- Original British trade ad
- Directed by: Maurice Elvey
- Written by: Victor M. Greene Kenneth Horne Reginald Long
- Based on: novel The Midnight Mail by Henry Holt
- Produced by: Victor M. Greene
- Starring: Diana Churchill Derrick De Marney Jean Gillie Cecil Parker
- Cinematography: Ernest Palmer
- Production company: Victor M. Greene Productions (as Admiral Films)
- Distributed by: General Film Distributors (UK)
- Release date: 15 April 1940 (UK);
- Running time: 81 minutes
- Country: United Kingdom
- Language: English

= The Spider (1940 film) =

The Spider is a 1940 British black-and-white crime film directed by Maurice Elvey and starring Derrick De Marney and Diana Churchill. It was written by Victor M. Greene, Kenneth Horne and Reginald Long based on the 1931 novel The Midnight Mail by Henry Holt, and produced by Admiral Films.

==Synopsis==
A talent agent whose corrupt actions are uncovered by his business partner murders him. A young woman witnesses the murder. The talent agent attacks her, she is traumatised and loses her memory. After she is released from hospital, the talent agent resumes his chase, but a detective and his wife intervene.

==Cast==
- Derrick De Marney as Gilbert Silver
- Diana Churchill as Sally Silver
- Jean Gillie as Clare Marley
- Cecil Parker as Lawrence Bruce
- Frank Cellier as Julian Ismay
- Allan Jeayes as George Hackett
- Edward Lexy as Inspector Horridge
- Jack Melford as Duke
- Jack Lambert as Smith
- Anthony Holles as Bath's manager
- Moira Lynd as nurse

==Reception==
The Monthly Film Bulletin wrote: "The ingredients of this plot are familiar but well mixed. There is no lack of incident, and thrills abound. The element of suspense is absent since the audience knows the identity of the criminal, but this does not greatly matter. There is the familiar bickering and back-chat between Silver and his devoted but over-zealous wife, and Diana Churchill and Derrick de Marney make an effective pair. The latter looks rather too boyish for an experienced detective, but both give good performances. Cecil Parker is a sinister and unmistakable villain, and the team work of the supporting players is excellent."

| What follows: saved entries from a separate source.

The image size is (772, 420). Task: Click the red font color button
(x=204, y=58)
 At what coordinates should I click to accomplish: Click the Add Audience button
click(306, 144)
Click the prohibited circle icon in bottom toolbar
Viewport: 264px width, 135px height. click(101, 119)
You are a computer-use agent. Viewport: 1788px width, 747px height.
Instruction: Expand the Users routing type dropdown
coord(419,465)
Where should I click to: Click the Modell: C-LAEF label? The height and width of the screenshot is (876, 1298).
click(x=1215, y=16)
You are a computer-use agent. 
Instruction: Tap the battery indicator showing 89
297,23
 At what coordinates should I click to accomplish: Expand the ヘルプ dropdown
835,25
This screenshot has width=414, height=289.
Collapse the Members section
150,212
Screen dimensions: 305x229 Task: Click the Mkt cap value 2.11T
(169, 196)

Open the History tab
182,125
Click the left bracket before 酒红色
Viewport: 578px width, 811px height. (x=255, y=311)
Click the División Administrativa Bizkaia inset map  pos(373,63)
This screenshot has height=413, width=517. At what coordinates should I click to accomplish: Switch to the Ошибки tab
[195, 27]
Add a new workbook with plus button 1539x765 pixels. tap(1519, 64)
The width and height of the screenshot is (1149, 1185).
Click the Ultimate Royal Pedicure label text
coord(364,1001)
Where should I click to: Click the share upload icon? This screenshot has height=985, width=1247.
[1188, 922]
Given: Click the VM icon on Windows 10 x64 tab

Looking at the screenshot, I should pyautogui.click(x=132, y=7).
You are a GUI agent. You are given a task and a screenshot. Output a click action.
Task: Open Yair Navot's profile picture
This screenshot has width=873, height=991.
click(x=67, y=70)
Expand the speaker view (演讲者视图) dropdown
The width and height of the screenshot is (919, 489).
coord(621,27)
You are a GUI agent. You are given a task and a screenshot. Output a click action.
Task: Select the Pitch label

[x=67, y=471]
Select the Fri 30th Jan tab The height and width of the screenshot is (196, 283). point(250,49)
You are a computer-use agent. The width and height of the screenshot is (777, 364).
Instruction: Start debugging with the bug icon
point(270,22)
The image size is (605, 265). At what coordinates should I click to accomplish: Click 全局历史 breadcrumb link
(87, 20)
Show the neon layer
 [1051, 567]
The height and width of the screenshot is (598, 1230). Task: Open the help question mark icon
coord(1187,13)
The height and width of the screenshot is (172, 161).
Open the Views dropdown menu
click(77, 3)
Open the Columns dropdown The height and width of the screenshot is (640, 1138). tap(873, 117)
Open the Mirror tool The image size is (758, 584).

Kine Weekly wrote: "In this comedy melodrama the audience is permitted to accompany the villain on his murder rampage and, at the same time, hunt with the police. The story arrangement does not encourage suspense, but the many spectacular thrills, and these include the murder of Ismay, the second attempt on Claire Marley's life, and Bruce's timely fall from a train, as well as the snappy marital comedy, represented by the cross-talk between Silver and 'Sally, more than make good the loss. Although the entertainment does not end a moment too soon, it has all the masses demand and more. The staging is first-class in every particular."

Variety wrote: "Stereotyped murder yarn. ... Picture carries a roster of names w.k. [well-known] in English legit, yet some of these players are rarely natural. Against their stagey style of playing, Diana Churchill's class handling of her role shows well her film experience, and lack of it in featured associates. Jean Gillie impresses as a likely camera face but has little opnortunity to show her ability. Production is excellent and costly. Camera is standard, sound poor."